One of the most important films in Taiwanese cinema history is coming back to Korean theaters — this time in 4K. A City of Sadness (悲情城市, 비정성시), directed by Hou Hsiao-hsien and starring Tony Leung Chiu-wai, will receive a theatrical release in Korea in May 2026 following the unveiling of its teaser poster. For cinephiles and fans of Leung's work across the region, the announcement marks the beginning of a long-overdue reencounter with a film that changed what East Asian cinema could say — and how it could say it.

The film earned the Golden Lion at the 46th Venice International Film Festival in 1989, becoming the first Taiwanese production to win the award. More than three decades later, it remains one of the defining works of the Taiwan New Wave and a landmark in Leung's career — a film that asked silence to do the work that dialogue could not, and found in that silence something devastating and beautiful in equal measure.

What the Film Is About — and Why It Still Matters

A City of Sadness is set against one of the most painful episodes in Taiwan's modern history: the February 28 Incident of 1947, known in Mandarin as "二二八" (Er Er Ba), when an anti-government uprising was violently suppressed by Nationalist forces, leading to years of martial law and a period of historical trauma that Taiwanese society would spend decades slowly processing.

Hou Hsiao-hsien tells the story through the Lin family — four brothers navigating the transition from Japanese colonial rule to Nationalist Chinese control, and the catastrophic ruptures that period brings. The youngest brother, Wen-ching, played by Tony Leung, is deaf and mute. He communicates through written notes and photography. The performance is built almost entirely from physicality, stillness, and the camera's willingness to wait with him rather than move past him.

Leung, who was a prominent actor in Hong Kong cinema at the time, described the role as a turning point. He has since referred to the film as "a precious work I wanted to personally choose to show audiences again," a statement that speaks to both the depth of his attachment to it and the rarity of a film that could generate that kind of loyalty from one of its stars more than 35 years after shooting.

Tony Leung and Hou Hsiao-hsien: A Collaboration That Shaped Regional Cinema

The pairing of Leung and Hou Hsiao-hsien was not an obvious one at the time of production. Leung was primarily known for commercial Hong Kong cinema; Hou was already establishing himself as one of Taiwan's most uncompromising directors, working in long takes and elliptical narratives that offered audiences no shortcuts to meaning. The collaboration required a kind of trust that rarely happens between a director and a star, and the result — a performance almost entirely without words that communicates grief, love, and resignation with precision — remains one of the most remarkable achievements in either man's career.

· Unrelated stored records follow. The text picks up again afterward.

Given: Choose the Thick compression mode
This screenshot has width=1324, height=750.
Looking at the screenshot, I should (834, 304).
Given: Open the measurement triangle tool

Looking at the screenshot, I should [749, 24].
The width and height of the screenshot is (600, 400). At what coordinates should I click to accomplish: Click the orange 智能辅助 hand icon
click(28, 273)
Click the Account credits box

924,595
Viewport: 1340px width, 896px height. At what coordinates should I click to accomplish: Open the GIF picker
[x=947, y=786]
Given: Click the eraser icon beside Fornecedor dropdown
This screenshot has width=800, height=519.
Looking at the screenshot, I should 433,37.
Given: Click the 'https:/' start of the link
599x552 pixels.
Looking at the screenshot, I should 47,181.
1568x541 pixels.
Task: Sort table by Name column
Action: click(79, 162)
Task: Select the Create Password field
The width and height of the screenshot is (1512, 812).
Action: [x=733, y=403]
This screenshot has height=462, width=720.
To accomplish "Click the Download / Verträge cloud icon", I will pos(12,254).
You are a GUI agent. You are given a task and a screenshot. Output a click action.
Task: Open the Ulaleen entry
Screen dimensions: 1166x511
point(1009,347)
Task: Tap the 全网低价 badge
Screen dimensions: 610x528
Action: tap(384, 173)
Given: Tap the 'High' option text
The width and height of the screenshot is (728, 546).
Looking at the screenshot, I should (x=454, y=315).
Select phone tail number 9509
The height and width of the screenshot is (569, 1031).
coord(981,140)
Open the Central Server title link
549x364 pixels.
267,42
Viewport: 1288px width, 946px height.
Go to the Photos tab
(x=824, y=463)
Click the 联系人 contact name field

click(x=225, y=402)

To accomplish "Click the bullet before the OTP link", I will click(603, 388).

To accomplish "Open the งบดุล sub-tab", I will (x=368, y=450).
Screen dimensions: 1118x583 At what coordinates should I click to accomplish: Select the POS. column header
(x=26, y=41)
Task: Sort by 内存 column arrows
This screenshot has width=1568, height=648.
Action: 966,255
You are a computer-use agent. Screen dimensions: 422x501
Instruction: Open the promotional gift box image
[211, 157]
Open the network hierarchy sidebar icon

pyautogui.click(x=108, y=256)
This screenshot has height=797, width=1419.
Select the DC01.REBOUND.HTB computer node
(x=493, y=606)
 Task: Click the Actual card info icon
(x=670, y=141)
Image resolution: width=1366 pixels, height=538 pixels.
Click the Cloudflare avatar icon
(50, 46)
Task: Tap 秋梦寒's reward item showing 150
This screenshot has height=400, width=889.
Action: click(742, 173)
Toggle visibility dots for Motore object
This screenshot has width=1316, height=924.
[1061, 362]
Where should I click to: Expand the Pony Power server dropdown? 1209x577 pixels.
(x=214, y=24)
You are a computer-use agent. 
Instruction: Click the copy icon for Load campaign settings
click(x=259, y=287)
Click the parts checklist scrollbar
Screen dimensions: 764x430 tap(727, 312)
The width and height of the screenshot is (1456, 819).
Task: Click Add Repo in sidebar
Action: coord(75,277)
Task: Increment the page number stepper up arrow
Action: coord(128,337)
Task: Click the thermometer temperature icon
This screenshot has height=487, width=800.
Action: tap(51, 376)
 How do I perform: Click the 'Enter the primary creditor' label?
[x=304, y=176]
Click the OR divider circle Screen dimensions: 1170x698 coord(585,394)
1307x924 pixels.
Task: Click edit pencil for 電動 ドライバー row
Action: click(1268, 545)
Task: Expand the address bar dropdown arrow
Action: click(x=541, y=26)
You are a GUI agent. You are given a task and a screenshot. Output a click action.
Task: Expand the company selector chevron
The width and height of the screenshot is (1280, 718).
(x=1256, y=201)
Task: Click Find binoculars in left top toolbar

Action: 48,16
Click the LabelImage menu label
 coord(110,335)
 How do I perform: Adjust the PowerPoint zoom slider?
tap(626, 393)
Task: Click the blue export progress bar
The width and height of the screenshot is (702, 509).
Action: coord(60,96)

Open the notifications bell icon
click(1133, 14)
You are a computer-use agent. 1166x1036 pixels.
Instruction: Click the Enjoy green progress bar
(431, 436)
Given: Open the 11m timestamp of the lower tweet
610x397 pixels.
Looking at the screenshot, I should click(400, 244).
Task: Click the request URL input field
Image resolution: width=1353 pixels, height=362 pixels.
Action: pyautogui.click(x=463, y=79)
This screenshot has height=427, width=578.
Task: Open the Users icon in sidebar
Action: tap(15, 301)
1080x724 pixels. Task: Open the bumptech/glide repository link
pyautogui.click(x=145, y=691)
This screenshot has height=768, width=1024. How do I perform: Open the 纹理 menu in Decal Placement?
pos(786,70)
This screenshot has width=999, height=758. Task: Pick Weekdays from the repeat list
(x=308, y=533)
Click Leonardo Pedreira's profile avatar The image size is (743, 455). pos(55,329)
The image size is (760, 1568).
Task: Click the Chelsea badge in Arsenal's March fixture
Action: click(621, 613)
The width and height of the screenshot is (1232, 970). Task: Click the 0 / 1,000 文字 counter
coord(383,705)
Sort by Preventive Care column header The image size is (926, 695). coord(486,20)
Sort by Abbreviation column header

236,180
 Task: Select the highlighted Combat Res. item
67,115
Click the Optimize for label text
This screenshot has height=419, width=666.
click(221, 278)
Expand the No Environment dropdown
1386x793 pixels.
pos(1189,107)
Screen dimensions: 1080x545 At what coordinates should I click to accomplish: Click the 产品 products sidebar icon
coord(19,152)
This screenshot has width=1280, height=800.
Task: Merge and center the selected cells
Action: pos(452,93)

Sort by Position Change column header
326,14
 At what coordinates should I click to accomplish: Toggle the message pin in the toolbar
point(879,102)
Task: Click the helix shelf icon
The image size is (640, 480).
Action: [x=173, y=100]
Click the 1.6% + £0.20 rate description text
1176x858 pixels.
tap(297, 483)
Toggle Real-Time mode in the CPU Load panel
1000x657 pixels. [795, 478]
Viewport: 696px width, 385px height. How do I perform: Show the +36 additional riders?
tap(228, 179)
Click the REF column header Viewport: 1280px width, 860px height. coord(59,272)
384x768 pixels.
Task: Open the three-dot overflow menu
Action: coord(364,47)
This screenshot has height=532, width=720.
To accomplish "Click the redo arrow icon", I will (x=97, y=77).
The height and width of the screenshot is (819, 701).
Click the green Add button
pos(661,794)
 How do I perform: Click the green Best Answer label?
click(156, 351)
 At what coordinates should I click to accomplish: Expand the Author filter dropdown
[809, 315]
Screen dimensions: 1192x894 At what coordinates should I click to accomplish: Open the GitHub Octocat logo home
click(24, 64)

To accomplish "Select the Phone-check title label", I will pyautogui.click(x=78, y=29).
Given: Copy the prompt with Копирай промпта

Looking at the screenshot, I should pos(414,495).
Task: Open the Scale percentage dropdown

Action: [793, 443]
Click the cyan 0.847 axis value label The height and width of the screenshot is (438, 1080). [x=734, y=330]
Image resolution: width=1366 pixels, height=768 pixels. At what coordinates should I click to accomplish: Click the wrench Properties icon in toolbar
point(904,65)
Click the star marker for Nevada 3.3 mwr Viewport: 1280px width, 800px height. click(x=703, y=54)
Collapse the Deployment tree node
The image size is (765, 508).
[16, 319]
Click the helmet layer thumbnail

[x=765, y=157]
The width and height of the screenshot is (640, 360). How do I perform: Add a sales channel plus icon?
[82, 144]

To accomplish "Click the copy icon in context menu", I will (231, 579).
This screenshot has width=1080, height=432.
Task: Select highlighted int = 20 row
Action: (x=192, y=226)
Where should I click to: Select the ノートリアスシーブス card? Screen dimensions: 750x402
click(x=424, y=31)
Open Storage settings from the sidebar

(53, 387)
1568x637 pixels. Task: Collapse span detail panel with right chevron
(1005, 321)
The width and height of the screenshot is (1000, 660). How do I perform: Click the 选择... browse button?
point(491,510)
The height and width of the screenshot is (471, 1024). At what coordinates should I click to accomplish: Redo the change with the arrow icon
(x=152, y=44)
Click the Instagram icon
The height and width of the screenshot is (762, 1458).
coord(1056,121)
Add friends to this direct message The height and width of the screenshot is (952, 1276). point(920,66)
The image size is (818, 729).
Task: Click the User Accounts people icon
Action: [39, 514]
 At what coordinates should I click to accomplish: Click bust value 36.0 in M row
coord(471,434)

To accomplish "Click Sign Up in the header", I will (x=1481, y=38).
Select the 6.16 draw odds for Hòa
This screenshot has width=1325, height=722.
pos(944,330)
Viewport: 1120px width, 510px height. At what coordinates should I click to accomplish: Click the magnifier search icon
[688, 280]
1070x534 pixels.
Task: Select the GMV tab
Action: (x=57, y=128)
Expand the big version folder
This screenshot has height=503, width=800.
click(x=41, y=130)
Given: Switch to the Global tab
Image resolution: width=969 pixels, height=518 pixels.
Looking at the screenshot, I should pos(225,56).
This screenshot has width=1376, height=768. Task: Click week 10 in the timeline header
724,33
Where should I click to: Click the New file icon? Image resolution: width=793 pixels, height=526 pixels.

For Hou Hsiao-hsien, A City of Sadness represented a direct confrontation with Taiwanese history at a time when the subject remained politically delicate. The film's release in 1989 arrived just as Taiwan was lifting martial law, creating a cultural moment in which audiences were, for the first time, encountering an art film that reflected back their own suppressed national memory. Its impact was immediate and lasting.

The director has described the film as his most personal work, a statement that carries particular weight given a filmography that includes The Time to Live and the Time to Die (1985) and Flowers of Shanghai (1998). Where much of Hou's cinema operates through accumulated small moments and atmospheric time, A City of Sadness brings those techniques to bear on explicitly historical material — and the combination produces something that functions as both elegy and document.

The 4K Restoration and Its Significance

The teaser poster released ahead of the Korean theatrical run positions the restoration as an event in its own right. The image — Wen-ching's hands adjusting a camera lens, a gesture of framing and observation that cuts to the core of what the film is about — conveys restraint and weight in equal measure. It is a poster designed for audiences who already know what the film is, and who understand that seeing it in 4K in a theater is a categorically different experience from any previous format.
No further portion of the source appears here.